Aber war das genug? Vielleicht nicht und doch erteilte Andres Revolution und Tyrannenmord eine literarische Absage. In seinen beiden berühmtesten Novellen, die derzeit nur noch antiquarisch erhältlich sind, laden die Protagonisten allerdings auch durch ihren Gewaltverzicht eine Schuld auf sich, die nicht mehr abgetragen werden kann: El Greco begegnet seinem „heiligen Henker“ am Ende verstehend und versöhnend, während der Mönch und Soldat Paco seine Tatenlosigkeit in „Wir sind Utopia“ mit dem eigenen Tod und dem von 200 Mitgefangenen bezahlt.

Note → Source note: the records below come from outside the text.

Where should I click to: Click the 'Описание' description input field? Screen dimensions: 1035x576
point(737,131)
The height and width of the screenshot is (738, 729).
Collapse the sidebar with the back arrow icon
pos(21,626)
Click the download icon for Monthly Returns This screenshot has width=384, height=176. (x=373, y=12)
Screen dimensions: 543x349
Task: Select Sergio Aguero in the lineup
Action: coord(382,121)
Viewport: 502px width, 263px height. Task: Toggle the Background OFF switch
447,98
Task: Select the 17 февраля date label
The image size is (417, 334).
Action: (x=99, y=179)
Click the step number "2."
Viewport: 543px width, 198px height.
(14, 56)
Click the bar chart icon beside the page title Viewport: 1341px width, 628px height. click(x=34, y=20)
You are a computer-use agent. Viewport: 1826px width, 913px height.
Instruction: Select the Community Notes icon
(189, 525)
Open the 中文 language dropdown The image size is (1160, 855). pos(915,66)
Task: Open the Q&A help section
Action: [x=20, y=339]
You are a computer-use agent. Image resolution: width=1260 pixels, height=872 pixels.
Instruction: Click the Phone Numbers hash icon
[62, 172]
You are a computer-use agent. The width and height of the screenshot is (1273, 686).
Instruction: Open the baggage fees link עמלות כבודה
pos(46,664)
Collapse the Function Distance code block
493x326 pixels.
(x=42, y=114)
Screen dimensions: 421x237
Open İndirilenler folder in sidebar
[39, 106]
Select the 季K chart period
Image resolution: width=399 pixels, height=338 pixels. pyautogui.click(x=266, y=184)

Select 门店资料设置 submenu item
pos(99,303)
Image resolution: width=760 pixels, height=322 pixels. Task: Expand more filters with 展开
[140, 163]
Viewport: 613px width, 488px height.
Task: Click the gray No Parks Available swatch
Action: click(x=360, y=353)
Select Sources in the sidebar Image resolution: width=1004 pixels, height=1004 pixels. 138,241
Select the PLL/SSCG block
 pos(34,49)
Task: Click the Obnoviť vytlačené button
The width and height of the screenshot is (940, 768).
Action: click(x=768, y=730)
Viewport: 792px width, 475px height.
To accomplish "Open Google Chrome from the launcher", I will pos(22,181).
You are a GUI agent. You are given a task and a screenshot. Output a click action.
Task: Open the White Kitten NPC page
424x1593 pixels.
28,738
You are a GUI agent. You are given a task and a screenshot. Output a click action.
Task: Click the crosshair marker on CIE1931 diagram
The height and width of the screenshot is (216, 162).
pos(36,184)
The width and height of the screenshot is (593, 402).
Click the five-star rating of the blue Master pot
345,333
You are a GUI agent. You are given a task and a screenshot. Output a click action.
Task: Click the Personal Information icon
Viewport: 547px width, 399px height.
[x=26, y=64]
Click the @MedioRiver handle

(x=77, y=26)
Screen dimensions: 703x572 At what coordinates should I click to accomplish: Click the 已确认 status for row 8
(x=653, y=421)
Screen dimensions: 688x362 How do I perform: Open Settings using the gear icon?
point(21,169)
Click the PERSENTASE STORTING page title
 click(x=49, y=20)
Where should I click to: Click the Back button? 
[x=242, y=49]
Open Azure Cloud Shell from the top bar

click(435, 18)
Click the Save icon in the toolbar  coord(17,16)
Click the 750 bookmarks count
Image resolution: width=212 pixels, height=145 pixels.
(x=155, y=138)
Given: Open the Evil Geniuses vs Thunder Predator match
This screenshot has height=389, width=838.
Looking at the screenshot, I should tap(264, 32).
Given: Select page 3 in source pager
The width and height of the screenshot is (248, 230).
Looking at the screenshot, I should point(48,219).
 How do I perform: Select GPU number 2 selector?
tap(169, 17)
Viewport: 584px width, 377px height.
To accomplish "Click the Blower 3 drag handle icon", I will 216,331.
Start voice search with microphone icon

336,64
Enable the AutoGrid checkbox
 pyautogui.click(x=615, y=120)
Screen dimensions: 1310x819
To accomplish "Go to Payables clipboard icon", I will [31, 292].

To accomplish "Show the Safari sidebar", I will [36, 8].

Der christliche Existenzialismus bot Stefan Andres einen Weg, der über den Ausgang seiner Geschichten hinauswies. Denn obwohl sich der ehemalige Klosterschüler und Beinahe-Priester, der Deutschland 1961 ein weiteres Mal verließ und in Rom eine neue Heimat fand, unvoreingenommen mit den Vergehen und dem historischen Versagen seiner Kirche auseinandersetzte, blieb er ihrer Bilderwelt und Sprachgewalt verhaftet. Andres´ Texte fragen nach der Rechtfertigung menschlichen Handels, nach persönlicher Verantwortung, Schuld und Sühne, aber sie suchen auch nach den Erscheinungsformen einer letztgültigen, unverrückbaren Instanz, die den Maßstab für Gut und Böse bildet und möglicherweise bereit ist, einen Teil unserer Last zu tragen. Stefan Andres hat in vergleichsweise kurzer Zeit eine riesige Leserschaft verloren – sicher auch weil seine zaghafte Hoffnung in einer säkularen Gesellschaft kaum mehr geteilt wird.